The fat men were buried in long columns in the cemetery on the hill over the bay: American whaling captains, Portuguese army lieutenants, English cocoa merchants, French mineral prospectors. But the thin men toughed it out. On the Coast, the branco or toubob (in the Wolof interior) was an attenuated, ectomorphic specimen who left the tallest locals somewhere down around his chest and shoulders. George, at six foot four, was all knuckles, knees and elbows. Any self-respecting mosquito would have scorned him as a poor ship’s biscuit of a dinner, and helicoptered off in search of something fleshier.
Zapp! Pause. Whock! Longer pause. Flam! George was working on Teddy’s backhand down the side wall.
“Scumbag!”
George had always been impressed by Teddy’s command of American vernacular. It seemed a lot to have brought back from two years at the Business School of the University of Wisconsin. Teddy, referring to his alma mater, called it Bizz-Wizz. George suspected Teddy of having made it up, just as he suspected that many of Teddy’s more colourful American obscenities might have raised blank looks if voiced anywhere within the United States. Did anyone really say—
“Diddly-shitting corn-hole!”?
George found it hard to believe so, and directed the ball at a soggy patch, and missed, and lost the point, but won the game a minute later.
“Teddy—what can I get you?”
Laughing, turbaning his head in a striped towel, the Minister of Communications said: “Me? I’ll sink a Sun Top. Make it two.”
George’s legs felt rubbery. Victory always left him weaker than defeat; and for the last month he’d been on a winning streak. It had started on the day he learned from Vera that she and Teddy had shared a room at the Luanda Mar hotel at the congress in Angola where Vera had been Health and Teddy had been Transport. The two words were altogether too expressive for comfort. That wasn’t the first time, apparently, nor, George assumed sadly, had it been the last. Now, wobbling slightly as he made his way to the bar, George very much hoped that it was a new vein of pugnacity on his part that made him win, and not embarrassment on Teddy’s that obliged him to lose.

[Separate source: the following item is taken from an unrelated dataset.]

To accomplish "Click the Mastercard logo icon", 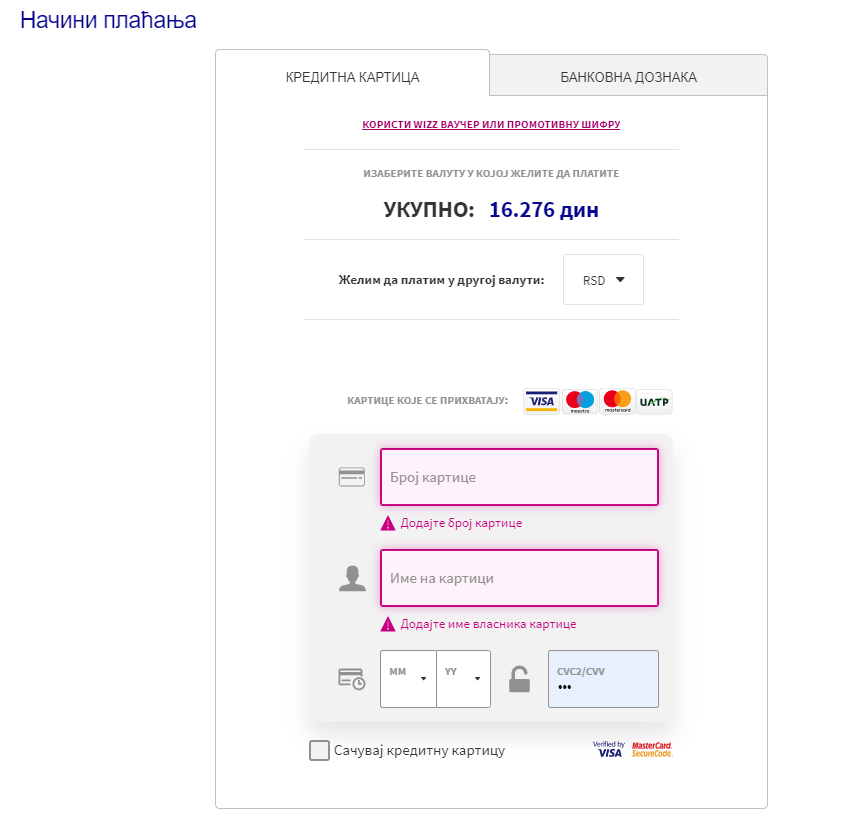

The Armenian already had the dusty bottle of Chivas Regal waiting for him. “Is good?” He showed his set of very white and very loose false teeth. They had probably been bought on mail-order.
“Yes,” George said, “that’s the one.” He was used to thinking of the barman as a relic left over from Montedor’s colonial heyday. In fact, only the shrunken jaw of the man was really old; the rest of his face was lightly lined and there was still black in his hair. He and George, two foreigners in a foreign land, were coevals. It was a nasty thought, and he strangled it as soon as it was born, spoiling the Scotch with a long splash of desalinated water.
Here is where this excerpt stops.